In [None]:
import pandas as pd
from collections import Counter

# Read the CSV file
file_path = './target/mapped.csv'
df = pd.read_csv(file_path)

# Combine the "issue" and "solution" columns
issues = df['issue'].dropna().str.lower().str.strip().str.split(',').explode()
solutions = df['solution'].dropna().str.lower().str.strip().str.split(',').explode()

# Count the frequency of each piece of string
issue_counts = Counter(issues.str.strip())
solution_counts = Counter(solutions.str.strip())

# Frequency

In [None]:
issues_tax = pd.read_csv('./issue_theme_summary.csv')
issue_sub_counts = Counter()
issue_theme_counts = Counter()
for issue, count in issue_counts.items():
    issue_mapping = issues_tax[issues_tax["Code"].str.strip().str.lower() == issue.lower()]
    sub_theme = issue_mapping["Sub"].values.tolist()
    if not sub_theme:
        print(f">> Unknown issue: {issue}")
    else:
        issue_sub_counts[sub_theme[0]] += count
        issue_theme_counts[issue_mapping["Theme"].str.strip().values.tolist()[0]] += count

print("\nIssue Sub-Theme Frequencies:")
for category, count in issue_sub_counts.most_common():
    print(f"{category}: {count}")

print("\nIssue Theme Frequencies:")
for category, count in issue_theme_counts.most_common():
    print(f"{category}: {count}")

In [None]:
solution_tax = pd.read_csv('./solution_theme_summary.csv')
solution_sub_counts = Counter()
solution_theme_counts = Counter()
for solution, count in solution_counts.items():
    solution_mapping = solution_tax[solution_tax["Code"].str.strip().str.lower() == solution.lower()]
    sub_theme = solution_mapping["Sub"].values.tolist()
    if not sub_theme:
        print(f">> Unknown solution: {solution}")
    else:
        solution_sub_counts[sub_theme[0]] += count
        solution_theme_counts[solution_mapping["Theme"].str.strip().values.tolist()[0]] += count

print("\nsolution Sub-Theme Frequencies:")
for category, count in solution_sub_counts.most_common():
    print(f"{category}: {count}")

print("\nsolution Theme Frequencies:")
for category, count in solution_theme_counts.most_common():
    print(f"{category}: {count}")


# Coverage

In [None]:
issues_tax = pd.read_csv('./issue_theme_summary.csv')
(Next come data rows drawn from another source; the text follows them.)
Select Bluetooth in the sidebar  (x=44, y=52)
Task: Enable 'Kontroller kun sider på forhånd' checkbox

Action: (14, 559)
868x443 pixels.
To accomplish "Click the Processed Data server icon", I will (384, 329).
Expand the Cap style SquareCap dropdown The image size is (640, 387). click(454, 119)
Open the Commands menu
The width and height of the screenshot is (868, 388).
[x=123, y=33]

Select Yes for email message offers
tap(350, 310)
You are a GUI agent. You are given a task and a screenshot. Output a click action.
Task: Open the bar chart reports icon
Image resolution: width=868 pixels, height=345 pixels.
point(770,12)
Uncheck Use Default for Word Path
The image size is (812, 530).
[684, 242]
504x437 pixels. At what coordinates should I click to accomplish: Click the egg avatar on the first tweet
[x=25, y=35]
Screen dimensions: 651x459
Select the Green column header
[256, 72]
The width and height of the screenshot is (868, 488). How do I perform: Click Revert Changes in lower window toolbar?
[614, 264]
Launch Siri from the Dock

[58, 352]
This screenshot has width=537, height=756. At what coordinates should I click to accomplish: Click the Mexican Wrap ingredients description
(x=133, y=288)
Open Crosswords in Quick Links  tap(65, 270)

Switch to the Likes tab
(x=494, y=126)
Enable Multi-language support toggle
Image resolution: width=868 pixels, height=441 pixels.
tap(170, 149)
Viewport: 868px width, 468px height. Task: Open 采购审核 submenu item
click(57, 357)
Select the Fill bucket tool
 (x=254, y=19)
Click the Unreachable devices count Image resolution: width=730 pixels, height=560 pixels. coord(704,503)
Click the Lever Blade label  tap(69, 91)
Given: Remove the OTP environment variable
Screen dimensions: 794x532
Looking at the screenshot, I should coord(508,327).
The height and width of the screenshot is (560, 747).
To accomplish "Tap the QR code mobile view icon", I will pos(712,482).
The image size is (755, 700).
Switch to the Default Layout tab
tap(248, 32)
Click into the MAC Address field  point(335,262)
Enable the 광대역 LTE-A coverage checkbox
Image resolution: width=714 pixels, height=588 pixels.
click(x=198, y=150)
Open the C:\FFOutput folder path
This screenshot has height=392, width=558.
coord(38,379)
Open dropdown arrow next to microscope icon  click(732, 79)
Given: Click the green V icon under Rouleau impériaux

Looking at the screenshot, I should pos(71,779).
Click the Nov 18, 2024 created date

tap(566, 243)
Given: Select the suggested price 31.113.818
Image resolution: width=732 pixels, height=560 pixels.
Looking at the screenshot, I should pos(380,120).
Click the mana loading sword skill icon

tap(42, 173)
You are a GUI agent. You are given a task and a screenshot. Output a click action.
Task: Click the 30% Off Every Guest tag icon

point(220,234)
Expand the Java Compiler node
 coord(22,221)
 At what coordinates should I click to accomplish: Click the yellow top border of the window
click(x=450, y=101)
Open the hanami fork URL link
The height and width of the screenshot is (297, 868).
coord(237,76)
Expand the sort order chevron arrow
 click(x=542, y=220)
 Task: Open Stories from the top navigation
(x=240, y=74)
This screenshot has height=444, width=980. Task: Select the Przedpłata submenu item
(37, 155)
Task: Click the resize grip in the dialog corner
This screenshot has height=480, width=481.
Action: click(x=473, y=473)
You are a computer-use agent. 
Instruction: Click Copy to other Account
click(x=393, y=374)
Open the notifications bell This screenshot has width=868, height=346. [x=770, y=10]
# Create mappings for efficient lookup
issue_to_sub = pd.Series(
    issues_tax.Sub.values,
    index=issues_tax.Code.str.strip().str.lower()
).to_dict()
issue_to_theme = pd.Series(
    issues_tax.Theme.str.strip().values,
    index=issues_tax.Code.str.strip().str.lower()
).to_dict()

# Initialize counters for coverage
sub_theme_coverage = Counter()
theme_coverage = Counter()

# Filter dataframe and get total document count
docs_with_issues = df.dropna(subset=['issue'])
total_docs = 753

# Iterate over each document to calculate coverage
for _, row in docs_with_issues.iterrows():
    issues_in_doc = [issue.strip().lower() for issue in row['issue'].split(',') if issue.strip()]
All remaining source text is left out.